ジチテン

選挙犯罪

読み:せんきょはんざい

意味

選挙犯罪とは、公職選挙法その他の法律が選挙の公正を害する行為として処罰の対象に定める犯罪の総称をいう。

選挙の公正をどう担保するかという問いに対し、公職選挙法は禁止行為を定めるだけでなく、その違反に刑罰を科す。これらが選挙犯罪である。代表的なものに、金銭・物品を供与して投票や選挙運動を依頼する買収罪、飲食の提供による供応、戸別訪問の禁止違反、事前運動の禁止違反、虚偽事項の公表などがある。選挙犯罪で刑に処せられた者は、一定期間にわたり選挙権被選挙権が停止される(公民権停止)。また候補者本人でなくとも、選挙運動の総括主宰者や出納責任者など一定の関係者が買収などの選挙犯罪で有罪となったときは、候補者本人の当選が無効となり立候補も制限される連座制が適用される場合がある。選挙犯罪は、選挙の効力を争う選挙争訟当選争訟とは別に、刑事手続によって処理される点が特徴である。

主な選挙犯罪の類型

選挙犯罪の中核は買収罪である。公職選挙法221条以下は、投票や選挙運動を依頼して金銭・物品その他の財産上の利益を供与・約束する行為、これを受ける行為、供応接待を、いずれも犯罪として定める。このほか、戸別訪問の禁止(138条)違反、選挙運動期間前に選挙運動を行う事前運動の禁止違反、候補者の経歴などについて虚偽の事項を公表する虚偽事項公表罪、投票の自由を妨げる投票干渉、選挙人名簿の不正登録などが選挙犯罪に含まれる。これらは選挙の公正と有権者の自由な意思形成を守るために、行為の禁止と刑罰をセットで定めたものである。

当選無効・公民権停止・連座制との結びつき

選挙犯罪は処罰だけで完結せず、選挙の結果や政治活動への参加資格に波及する。

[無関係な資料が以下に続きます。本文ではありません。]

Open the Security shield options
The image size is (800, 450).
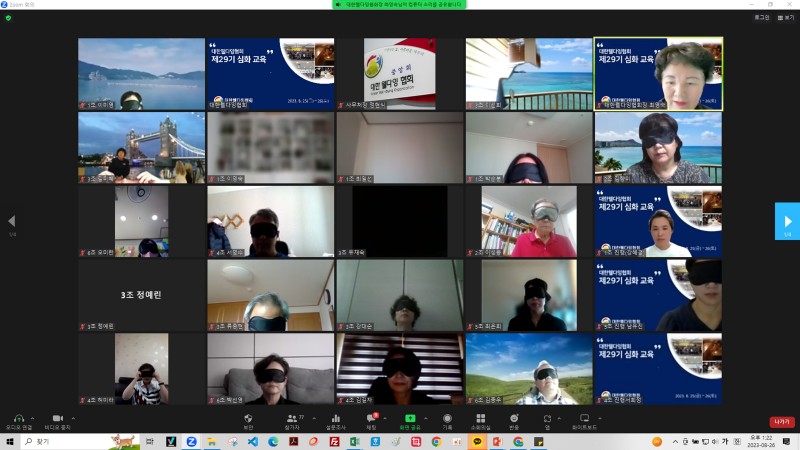pos(248,417)
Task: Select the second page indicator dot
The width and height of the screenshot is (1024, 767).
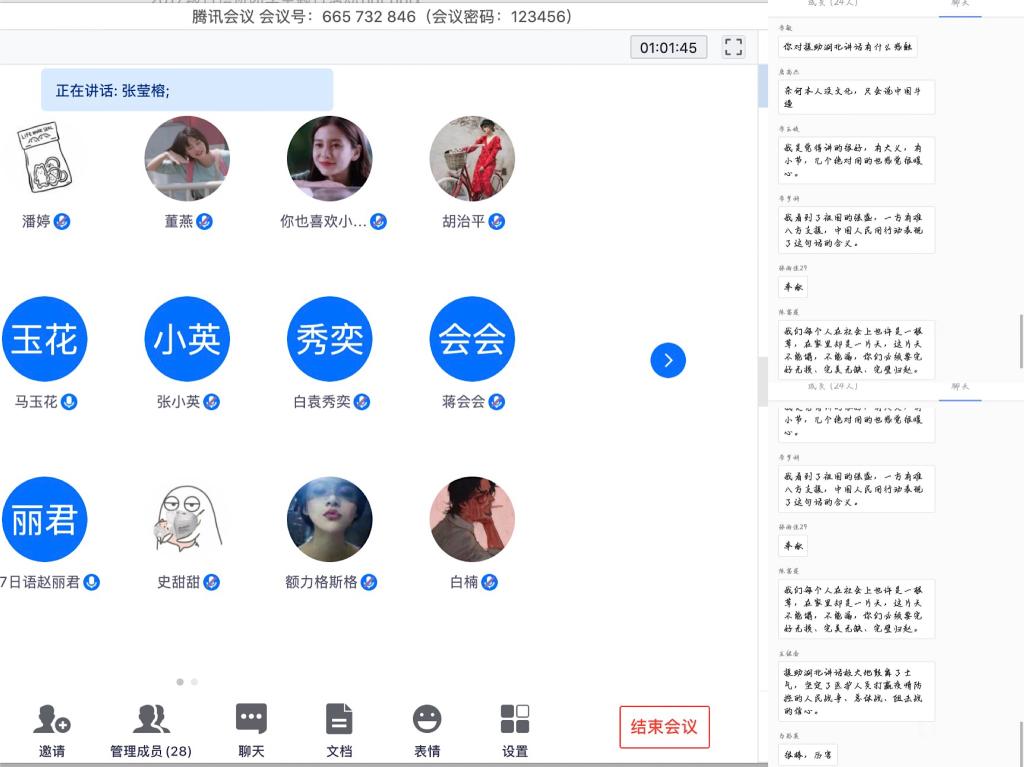Action: 194,682
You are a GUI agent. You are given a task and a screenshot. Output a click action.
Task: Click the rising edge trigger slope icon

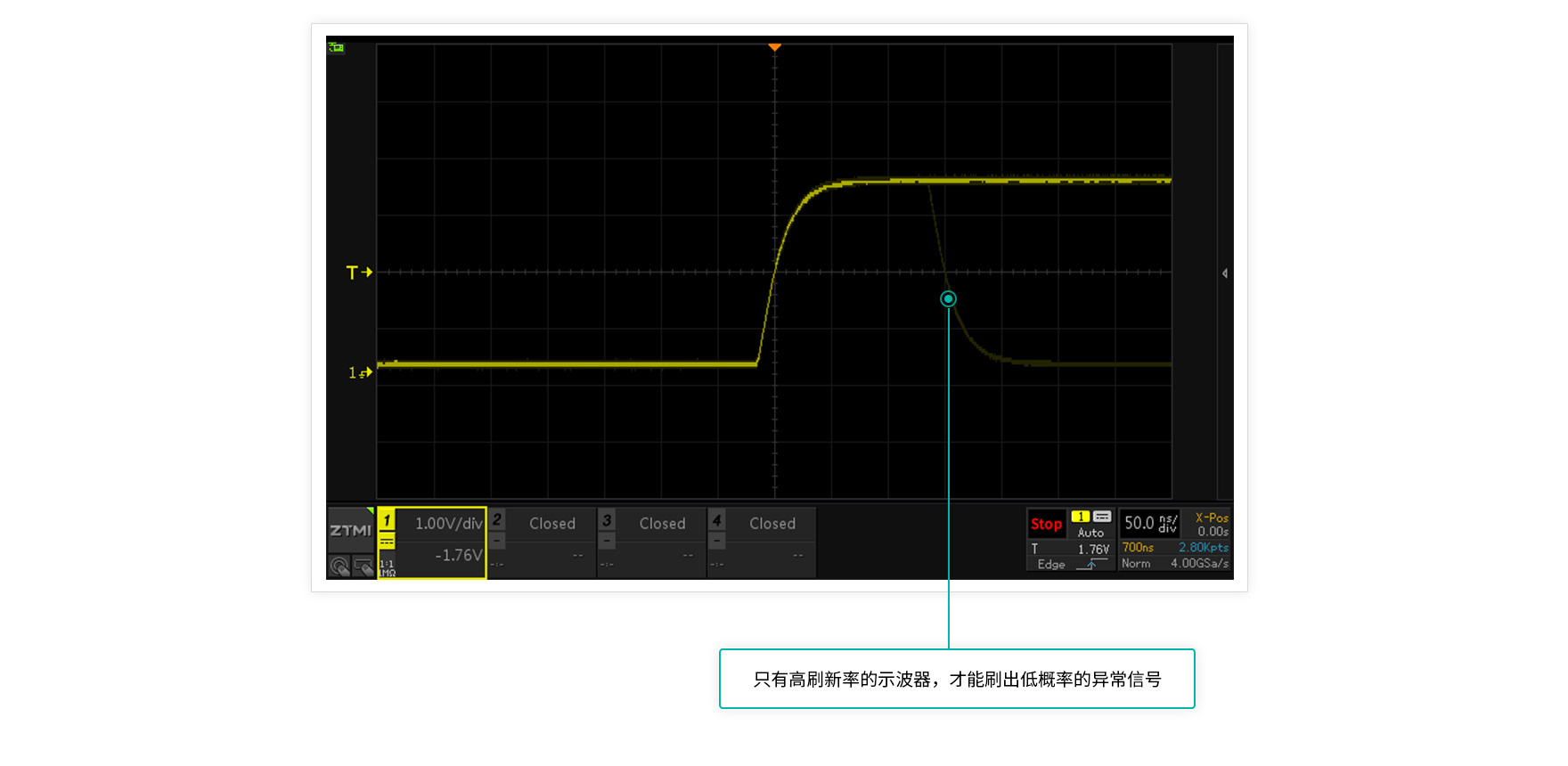click(1093, 564)
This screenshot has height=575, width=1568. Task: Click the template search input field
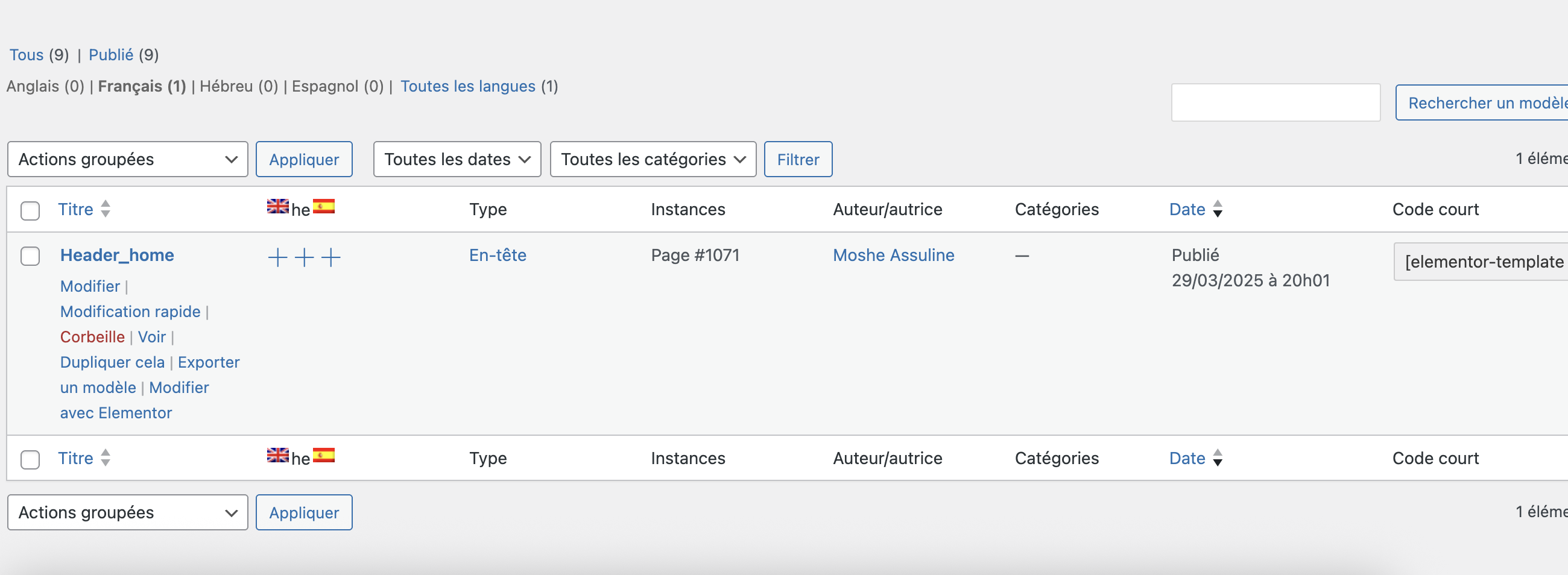pyautogui.click(x=1276, y=103)
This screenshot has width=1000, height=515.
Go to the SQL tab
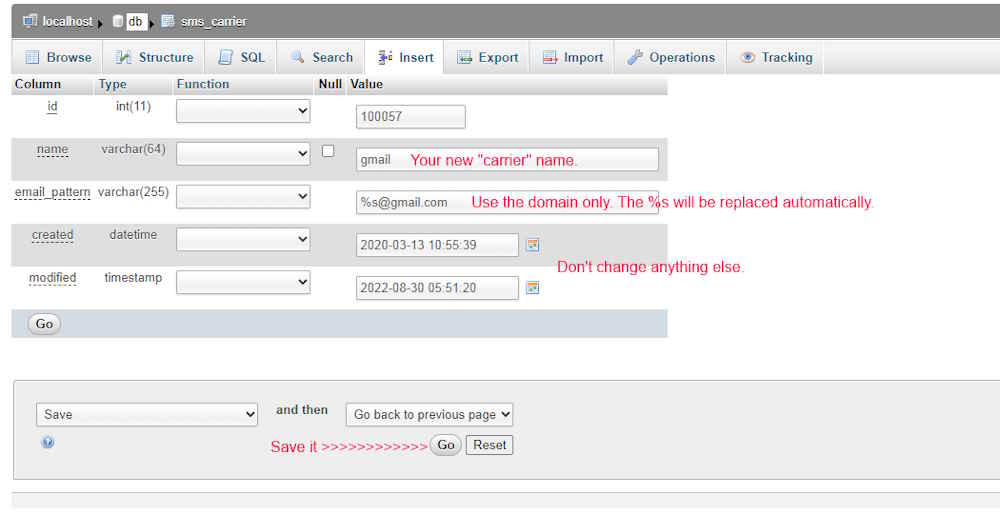tap(242, 57)
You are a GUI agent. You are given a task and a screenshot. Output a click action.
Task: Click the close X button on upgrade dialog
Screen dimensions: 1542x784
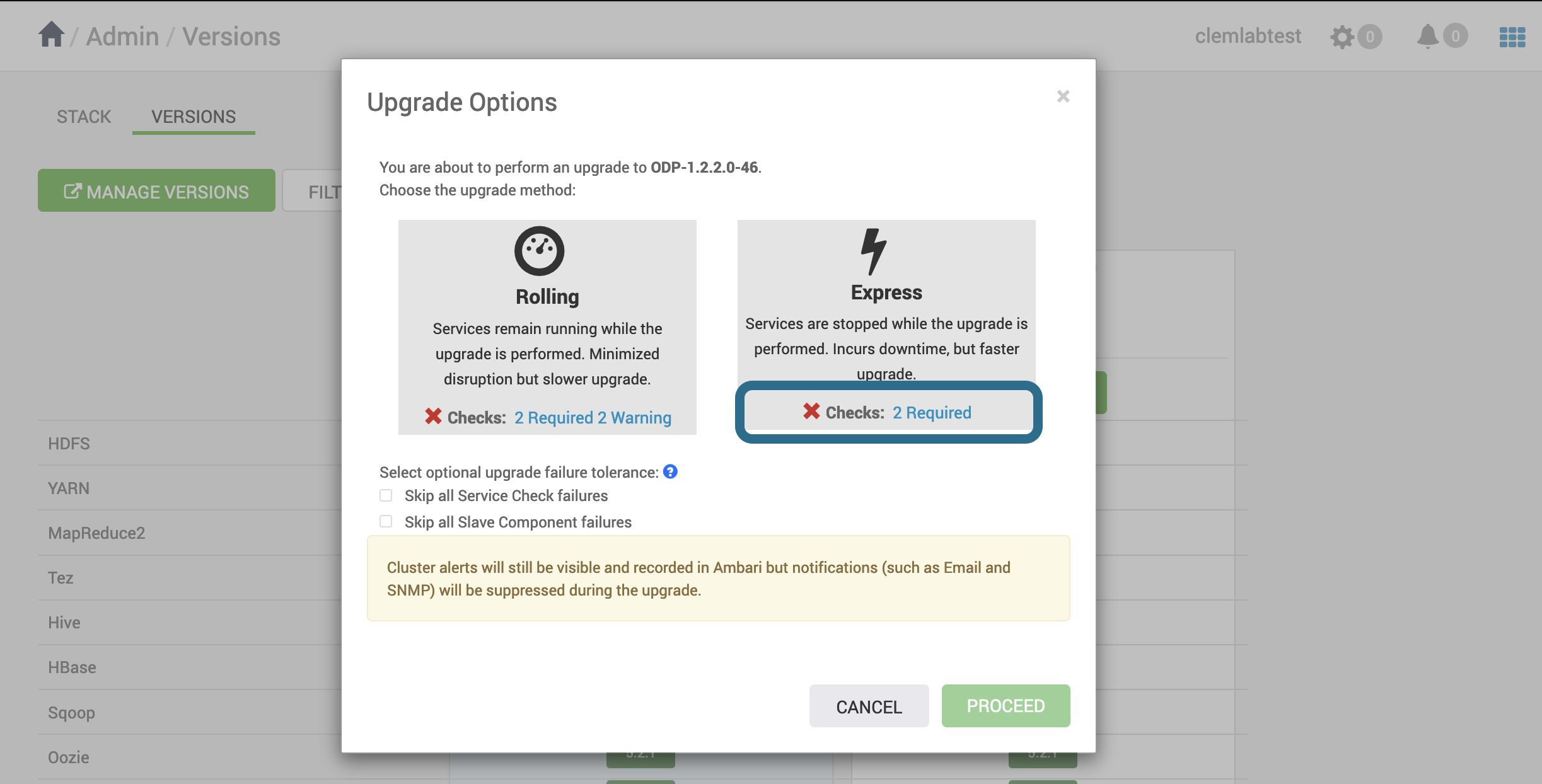[x=1062, y=96]
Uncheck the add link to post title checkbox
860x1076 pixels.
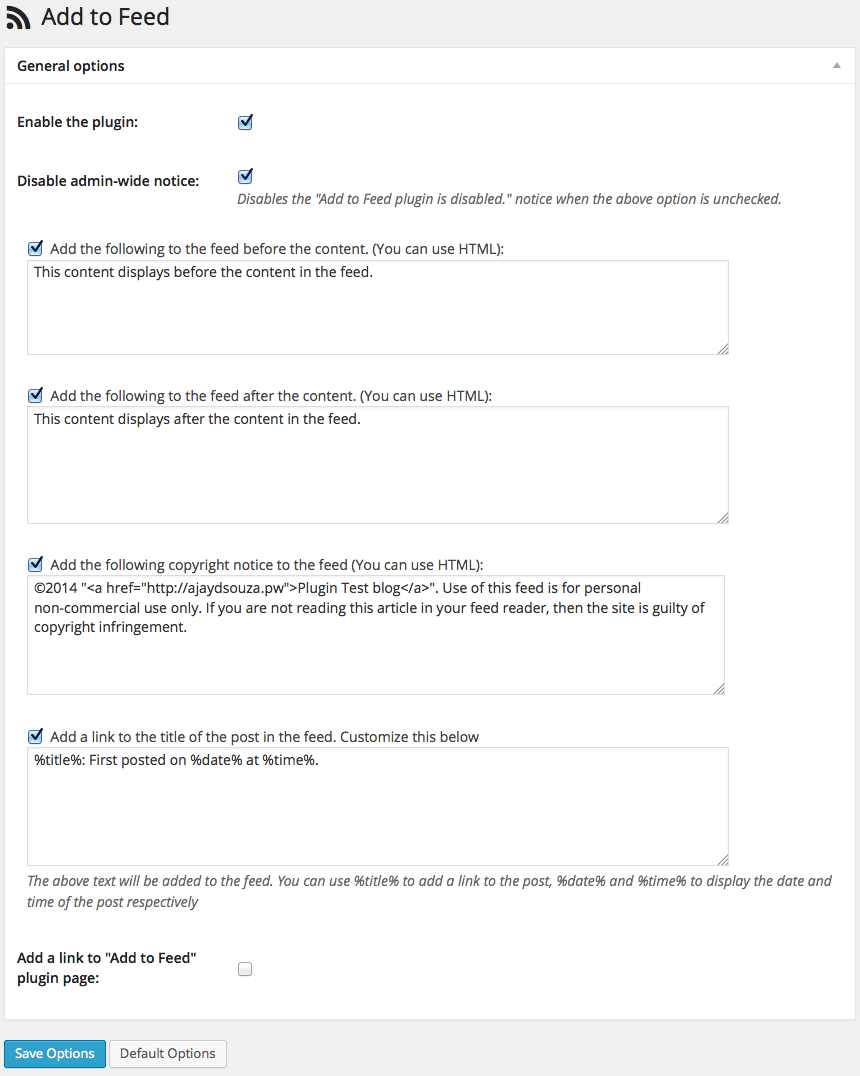35,736
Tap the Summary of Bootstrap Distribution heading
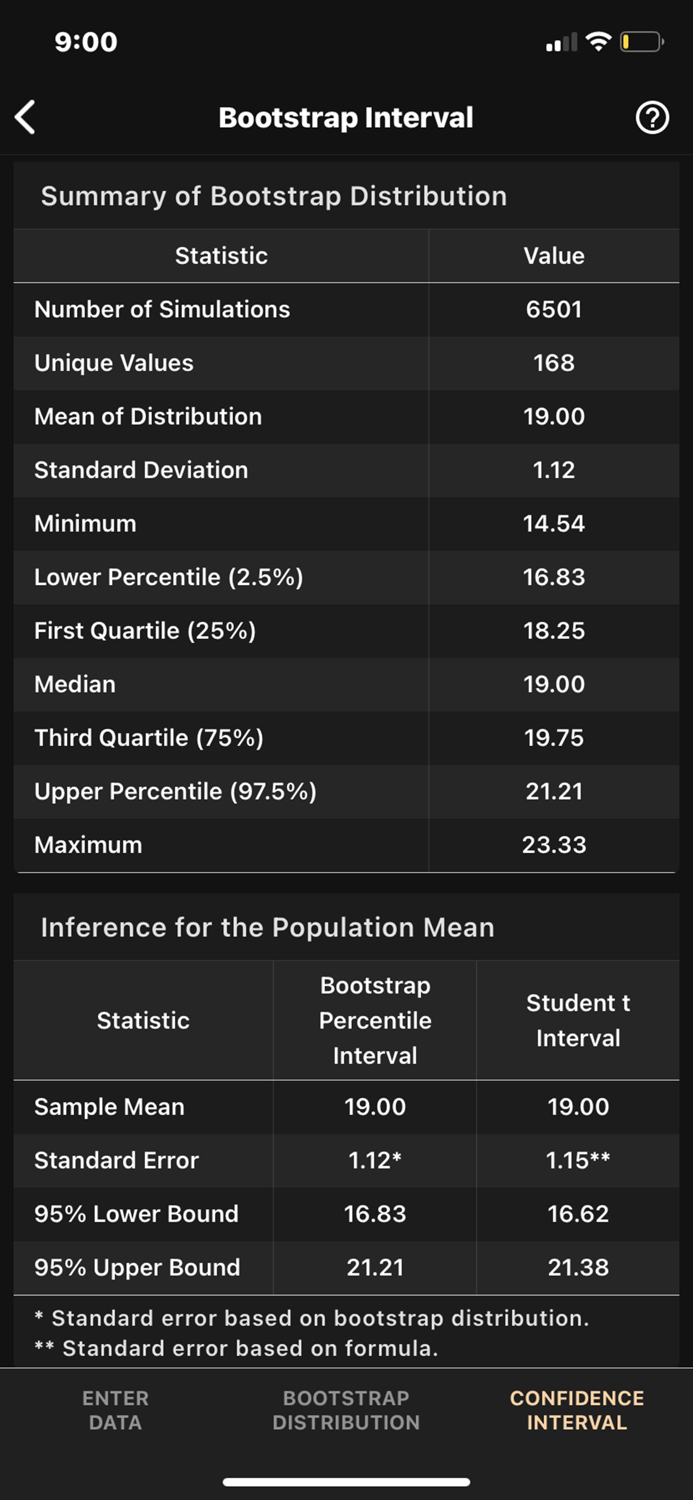The width and height of the screenshot is (693, 1500). point(274,196)
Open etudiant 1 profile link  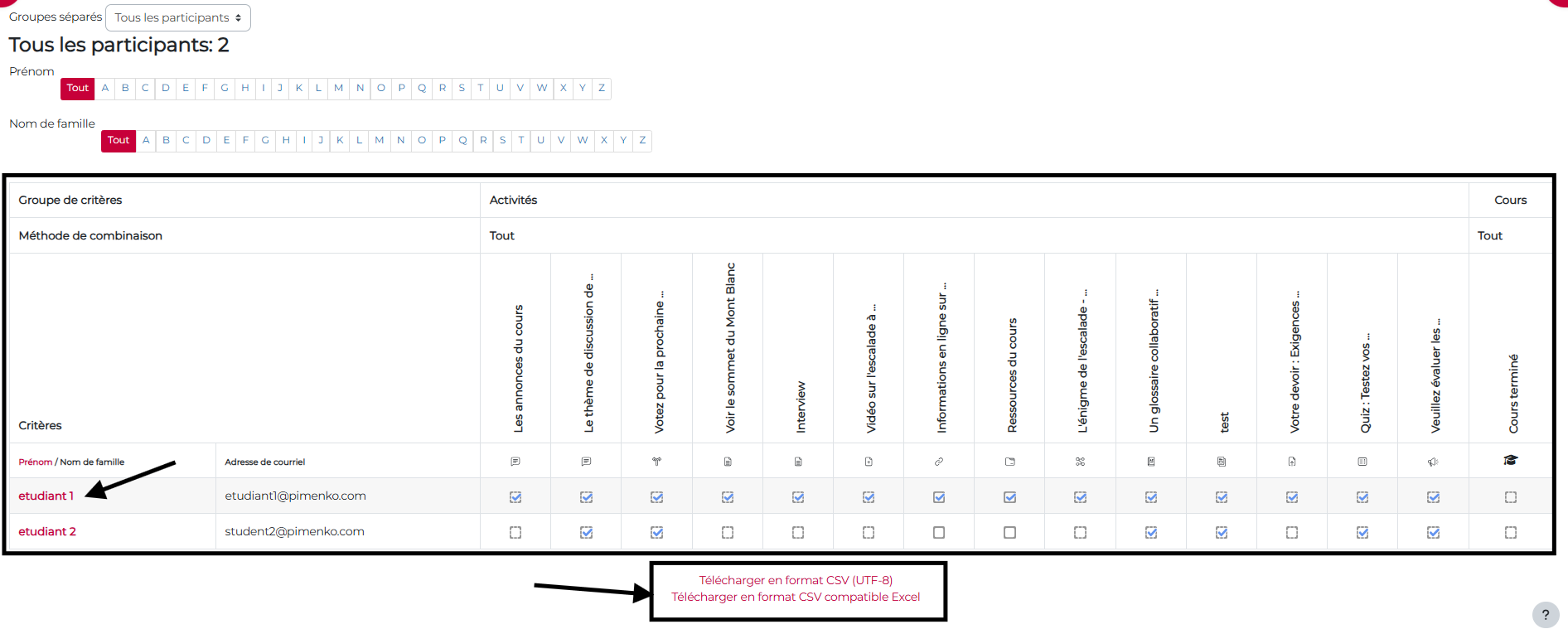46,496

第一に、選挙犯罪で刑に処せられた者は、その種類・刑期に応じて一定期間、選挙権および被選挙権が停止される(公民権停止。公職選挙法252条)。第二に、候補者の選挙運動の総括主宰者・出納責任者・地域主宰者などが買収などの罪を犯して刑が確定すると、候補者本人に故意・過失がなくとも当選が無効となり、同じ選挙区での立候補が一定期間制限される連座制が適用される。これにより、候補者は自らの陣営の選挙犯罪についても重い結果を負う仕組みになっている。